Nominated in the poetry category is “You Ask Me To Talk About the Interior” (Noemi Press), the debut collection from current creative writing PhD student Carolina Ebeid. In Cleaver Magazine, reviewer Claire Oleson praised the collection as “a work which is at once aware of its existence as a book of poems that contain associative and surreal moments while also being eager to show where language gives way to something close, personal, and undeniably part of reality.”

Steven Dunn

In the literary fiction category, nominees include Steven Dunn (BA ’14), an alumnus of the undergraduate creative writing program, and Mona Awad, a current creative writing PhD student.
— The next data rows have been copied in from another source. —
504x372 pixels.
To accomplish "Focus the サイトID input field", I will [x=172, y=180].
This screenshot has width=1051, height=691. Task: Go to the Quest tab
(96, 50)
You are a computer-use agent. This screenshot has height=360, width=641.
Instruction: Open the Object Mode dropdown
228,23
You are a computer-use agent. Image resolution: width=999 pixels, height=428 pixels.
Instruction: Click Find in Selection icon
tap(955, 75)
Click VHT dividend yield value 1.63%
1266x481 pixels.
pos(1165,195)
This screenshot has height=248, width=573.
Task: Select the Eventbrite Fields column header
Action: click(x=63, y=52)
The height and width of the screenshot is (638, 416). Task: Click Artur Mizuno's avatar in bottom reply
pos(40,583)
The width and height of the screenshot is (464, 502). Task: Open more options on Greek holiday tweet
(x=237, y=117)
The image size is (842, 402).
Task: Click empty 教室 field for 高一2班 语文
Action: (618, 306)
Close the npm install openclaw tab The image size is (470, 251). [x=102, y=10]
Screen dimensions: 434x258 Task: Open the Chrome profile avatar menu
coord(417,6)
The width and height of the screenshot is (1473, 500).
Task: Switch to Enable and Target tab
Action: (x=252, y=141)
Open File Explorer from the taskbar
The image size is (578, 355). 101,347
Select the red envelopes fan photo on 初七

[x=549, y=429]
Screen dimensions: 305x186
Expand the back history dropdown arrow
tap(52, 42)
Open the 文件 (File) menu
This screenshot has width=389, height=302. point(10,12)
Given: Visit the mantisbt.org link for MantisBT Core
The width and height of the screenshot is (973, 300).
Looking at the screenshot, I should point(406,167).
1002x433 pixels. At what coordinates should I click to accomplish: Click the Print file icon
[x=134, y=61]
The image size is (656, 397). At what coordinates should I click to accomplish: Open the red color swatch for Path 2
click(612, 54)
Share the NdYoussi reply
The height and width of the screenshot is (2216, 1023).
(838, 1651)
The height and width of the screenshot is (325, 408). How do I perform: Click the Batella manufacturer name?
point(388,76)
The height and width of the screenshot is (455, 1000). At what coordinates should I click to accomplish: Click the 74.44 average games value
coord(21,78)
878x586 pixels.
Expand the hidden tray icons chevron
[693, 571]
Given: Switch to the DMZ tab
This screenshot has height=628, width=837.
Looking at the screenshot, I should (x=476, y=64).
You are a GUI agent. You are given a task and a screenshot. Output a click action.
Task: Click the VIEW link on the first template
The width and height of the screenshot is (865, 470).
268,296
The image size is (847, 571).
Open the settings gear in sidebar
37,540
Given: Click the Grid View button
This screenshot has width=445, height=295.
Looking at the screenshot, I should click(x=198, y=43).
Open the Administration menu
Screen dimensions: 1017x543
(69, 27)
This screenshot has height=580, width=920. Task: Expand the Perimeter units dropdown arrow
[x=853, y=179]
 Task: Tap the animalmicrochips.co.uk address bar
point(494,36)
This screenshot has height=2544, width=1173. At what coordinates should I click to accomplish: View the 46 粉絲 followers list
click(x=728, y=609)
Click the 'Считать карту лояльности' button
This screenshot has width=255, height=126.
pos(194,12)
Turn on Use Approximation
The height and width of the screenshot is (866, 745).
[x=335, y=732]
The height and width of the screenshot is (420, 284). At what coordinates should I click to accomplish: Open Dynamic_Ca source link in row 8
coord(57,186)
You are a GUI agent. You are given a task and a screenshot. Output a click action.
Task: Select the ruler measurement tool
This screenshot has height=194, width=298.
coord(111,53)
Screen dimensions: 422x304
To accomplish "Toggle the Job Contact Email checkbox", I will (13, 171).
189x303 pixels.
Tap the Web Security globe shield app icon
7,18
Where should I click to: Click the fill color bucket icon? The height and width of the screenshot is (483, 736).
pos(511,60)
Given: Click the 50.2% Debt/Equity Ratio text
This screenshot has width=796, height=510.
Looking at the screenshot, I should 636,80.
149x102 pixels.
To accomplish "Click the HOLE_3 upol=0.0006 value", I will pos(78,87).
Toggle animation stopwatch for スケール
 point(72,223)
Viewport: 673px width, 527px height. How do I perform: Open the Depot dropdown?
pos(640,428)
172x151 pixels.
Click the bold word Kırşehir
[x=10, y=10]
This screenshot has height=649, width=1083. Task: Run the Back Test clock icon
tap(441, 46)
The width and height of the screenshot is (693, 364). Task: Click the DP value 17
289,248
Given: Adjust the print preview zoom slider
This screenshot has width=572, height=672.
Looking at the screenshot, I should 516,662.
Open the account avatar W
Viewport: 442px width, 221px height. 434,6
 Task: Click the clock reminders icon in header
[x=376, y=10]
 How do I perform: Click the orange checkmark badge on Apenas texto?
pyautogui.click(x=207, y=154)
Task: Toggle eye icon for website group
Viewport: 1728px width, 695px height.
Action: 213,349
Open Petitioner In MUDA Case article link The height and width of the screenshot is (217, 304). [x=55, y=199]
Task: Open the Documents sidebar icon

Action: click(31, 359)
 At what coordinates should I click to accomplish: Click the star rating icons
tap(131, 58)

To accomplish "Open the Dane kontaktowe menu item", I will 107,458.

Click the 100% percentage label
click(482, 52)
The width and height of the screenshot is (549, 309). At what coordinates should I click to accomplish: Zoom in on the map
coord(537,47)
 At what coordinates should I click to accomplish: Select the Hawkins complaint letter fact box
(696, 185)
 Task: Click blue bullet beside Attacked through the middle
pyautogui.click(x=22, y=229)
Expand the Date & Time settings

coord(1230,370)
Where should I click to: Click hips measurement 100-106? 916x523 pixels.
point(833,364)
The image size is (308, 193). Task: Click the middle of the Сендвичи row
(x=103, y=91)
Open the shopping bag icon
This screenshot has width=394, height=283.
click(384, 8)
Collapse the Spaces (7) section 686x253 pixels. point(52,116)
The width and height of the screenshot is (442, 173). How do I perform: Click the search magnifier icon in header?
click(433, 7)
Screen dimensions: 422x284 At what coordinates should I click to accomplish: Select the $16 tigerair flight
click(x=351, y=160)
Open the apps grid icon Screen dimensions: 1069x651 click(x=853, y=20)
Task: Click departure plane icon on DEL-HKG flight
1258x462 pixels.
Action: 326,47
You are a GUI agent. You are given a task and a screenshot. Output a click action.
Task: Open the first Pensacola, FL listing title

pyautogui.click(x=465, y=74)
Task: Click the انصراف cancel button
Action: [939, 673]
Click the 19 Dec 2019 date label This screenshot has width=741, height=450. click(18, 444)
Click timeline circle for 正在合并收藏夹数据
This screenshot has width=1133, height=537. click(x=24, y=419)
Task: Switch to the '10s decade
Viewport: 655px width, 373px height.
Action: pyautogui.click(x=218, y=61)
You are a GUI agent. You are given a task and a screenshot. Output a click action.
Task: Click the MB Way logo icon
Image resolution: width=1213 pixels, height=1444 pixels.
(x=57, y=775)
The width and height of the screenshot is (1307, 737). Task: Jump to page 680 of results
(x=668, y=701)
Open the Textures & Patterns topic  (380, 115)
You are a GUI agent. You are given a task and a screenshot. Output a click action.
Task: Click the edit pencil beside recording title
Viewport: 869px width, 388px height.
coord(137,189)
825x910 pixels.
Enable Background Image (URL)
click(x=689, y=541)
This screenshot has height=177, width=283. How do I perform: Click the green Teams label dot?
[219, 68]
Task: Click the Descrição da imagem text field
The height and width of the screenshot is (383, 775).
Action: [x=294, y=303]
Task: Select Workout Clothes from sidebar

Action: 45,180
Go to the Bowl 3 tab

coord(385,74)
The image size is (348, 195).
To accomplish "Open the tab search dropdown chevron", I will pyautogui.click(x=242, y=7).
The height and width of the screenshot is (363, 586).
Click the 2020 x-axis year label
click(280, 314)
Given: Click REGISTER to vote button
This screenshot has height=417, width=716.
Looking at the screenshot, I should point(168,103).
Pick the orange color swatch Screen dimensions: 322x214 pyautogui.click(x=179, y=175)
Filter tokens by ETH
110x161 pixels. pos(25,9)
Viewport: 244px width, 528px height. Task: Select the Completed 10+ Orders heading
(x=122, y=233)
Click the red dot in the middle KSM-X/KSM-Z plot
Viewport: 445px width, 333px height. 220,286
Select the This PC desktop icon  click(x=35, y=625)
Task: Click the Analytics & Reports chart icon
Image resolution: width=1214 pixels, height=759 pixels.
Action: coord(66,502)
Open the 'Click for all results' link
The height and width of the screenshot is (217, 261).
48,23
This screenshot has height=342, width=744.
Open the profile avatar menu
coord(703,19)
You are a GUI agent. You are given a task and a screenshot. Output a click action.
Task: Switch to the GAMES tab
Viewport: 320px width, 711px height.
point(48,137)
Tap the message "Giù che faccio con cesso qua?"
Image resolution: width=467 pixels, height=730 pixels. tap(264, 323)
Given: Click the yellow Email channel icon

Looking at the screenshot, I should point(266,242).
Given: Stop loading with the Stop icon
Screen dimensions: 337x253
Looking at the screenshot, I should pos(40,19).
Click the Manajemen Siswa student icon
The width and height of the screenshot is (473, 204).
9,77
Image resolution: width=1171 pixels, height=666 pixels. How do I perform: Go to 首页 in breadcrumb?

Dunn got the nod for his debut novel, “Potted Meat” (Tarpaulin Sky Press), which uses short, fragmented chapters to tell the story of a young boy in a decaying West Virginia town as he struggles with abusive parents, poverty, alcohol addiction and racial tensions. Awad, meanwhile, was recognized for “13 Ways of Looking at a Fat Girl” (Penguin), a “novel in stories” that explores issues of body image and self-awareness.

Mona Awad
Mona Awad

Finally, alumnus Mario Acevedo (MCIS ’98), a well-regarded novelist in his own right, is nominated as editor of “Found: Short Stories by Rocky Mountain Fiction Writers,” an anthology of 15 tales that, according to the book’s web page, “reveal the consequences of finding something once lost or better off forgotten.”